The MAP evaluation relied on a quasi-experimental, matched comparison design. This approach is less rigorous than a true experimental design or randomized controlled trial (RCT), but it is often the strongest design available for comprehensive community improvement efforts. New York City designed the MAP initiative with insights from a wide array of social science and public policy research. Core concepts came from several knowledge areas, but there was no single theory of change. The initiative drew on principles from the social and behavioral sciences. It incorporated strategies inspired by research in economics, public policy, social welfare, urban planning, architectural design, healthcare, and criminal justice. These features made MAP a robust intervention, but they also led to ongoing adjustments and innovations.

The variety of strategies involved in MAP presented a challenge for the evaluation team. Researchers can never measure everything about an initiative. Choices must be made. Measurements are informed not only by social science theory and previous research findings but also by the priorities of individuals and organizations involved in an initiative. These priorities evolve. By the third or fourth year of an extended evaluation, the priorities articulated by officials in the first or second year may no longer be viewed as core components. An evaluation designed at the beginning of an initiative may end up measuring the wrong things. This risk is offset by including administrative data generated before, during, and after the initiative, but the variables created from administrative data are never perfect. Often, they are merely proxies for the more precise outcomes targeted by an intervention.

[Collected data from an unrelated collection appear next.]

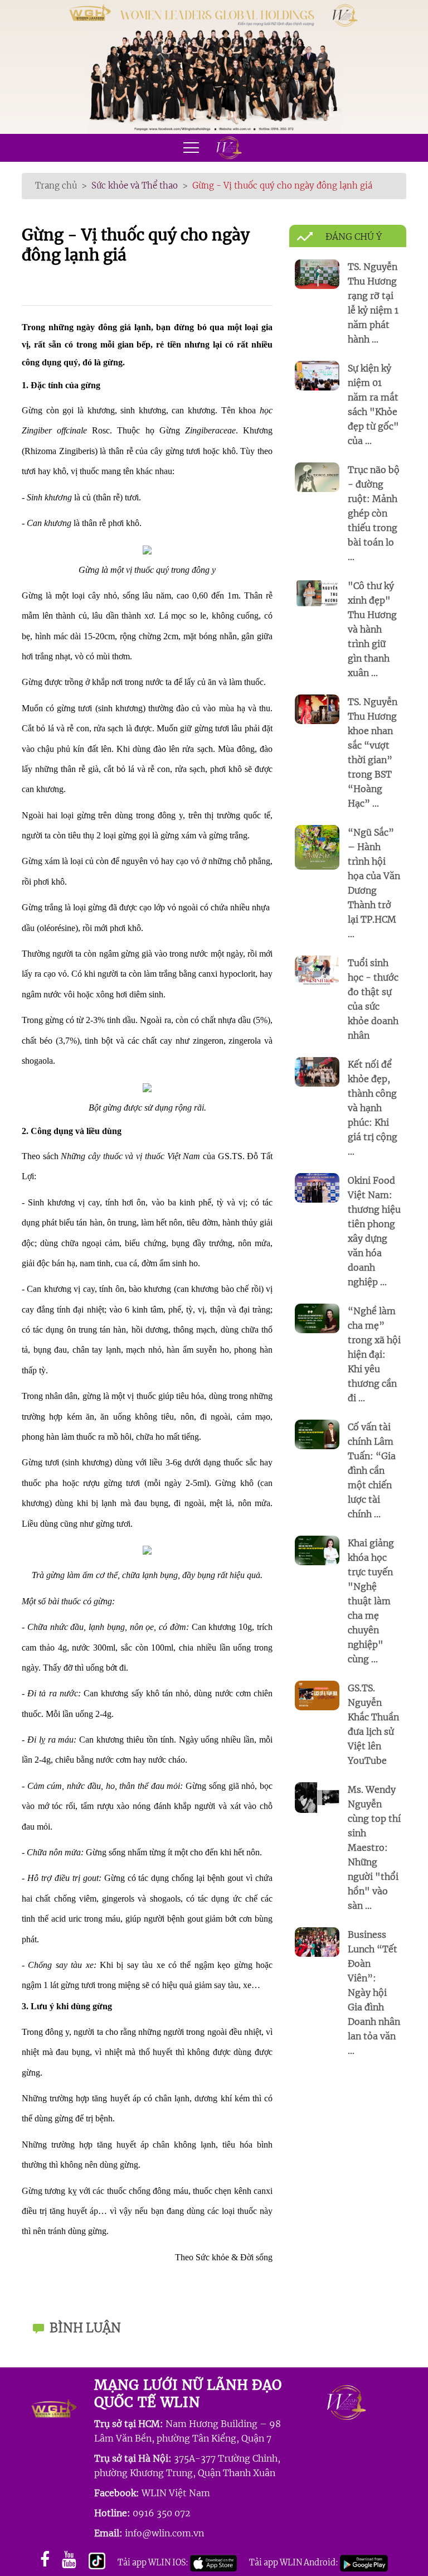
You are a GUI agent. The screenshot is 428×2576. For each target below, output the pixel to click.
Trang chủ (56, 185)
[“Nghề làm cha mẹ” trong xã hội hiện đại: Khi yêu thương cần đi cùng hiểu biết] (317, 1317)
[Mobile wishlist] (226, 148)
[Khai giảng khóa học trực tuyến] (317, 1549)
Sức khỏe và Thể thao (134, 185)
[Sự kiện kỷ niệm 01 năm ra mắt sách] (317, 374)
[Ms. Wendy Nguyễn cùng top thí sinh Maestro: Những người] (317, 1796)
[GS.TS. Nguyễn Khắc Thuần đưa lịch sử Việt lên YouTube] (317, 1694)
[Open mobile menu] (191, 147)
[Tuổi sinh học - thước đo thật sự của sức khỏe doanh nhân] (317, 969)
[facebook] (45, 2559)
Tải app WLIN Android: (294, 2563)
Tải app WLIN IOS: (154, 2563)
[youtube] (69, 2559)
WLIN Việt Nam (176, 2492)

Establishing rigorous evidence requires careful measurement of resources and inputs, activities, short-term outputs, and long-term outcomes (Patton, 1982; Rossi, Lipsey, and Freeman, 2004). Much of this information must be collected by observing interventions in action and interviewing key participants. To measure the impact of public safety supports, researchers often need to collect data about community context, the perceptions and attitudes of individuals, and mediating effects on families and the social networks of individuals. Relying exclusively on official data could provide incomplete and biased information about participants and their response to policies and programs.

Because the MAP evaluation relied on a matched comparison design, it was unable to describe MAP as an “evidence-based” approach. The term evidence-based is typically reserved for interventions and policies tested with rigorous evaluation designs—often multiple random assignment studies. Few community-level interventions are evaluated with randomized studies. This is an unavoidable reality due to the inherent limits of large-scale interventions, such as small sample sizes, challenges to program fidelity, and time demands.

The MAP evaluation could not measure all possible mechanisms underlying MAP’s impact on communities. It estimated their collective effect by comparing MAP communities with similar communities not involved in MAP. While the strength of this evidence is limited, it allowed City officials to assess the value of MAP and to deem it successful.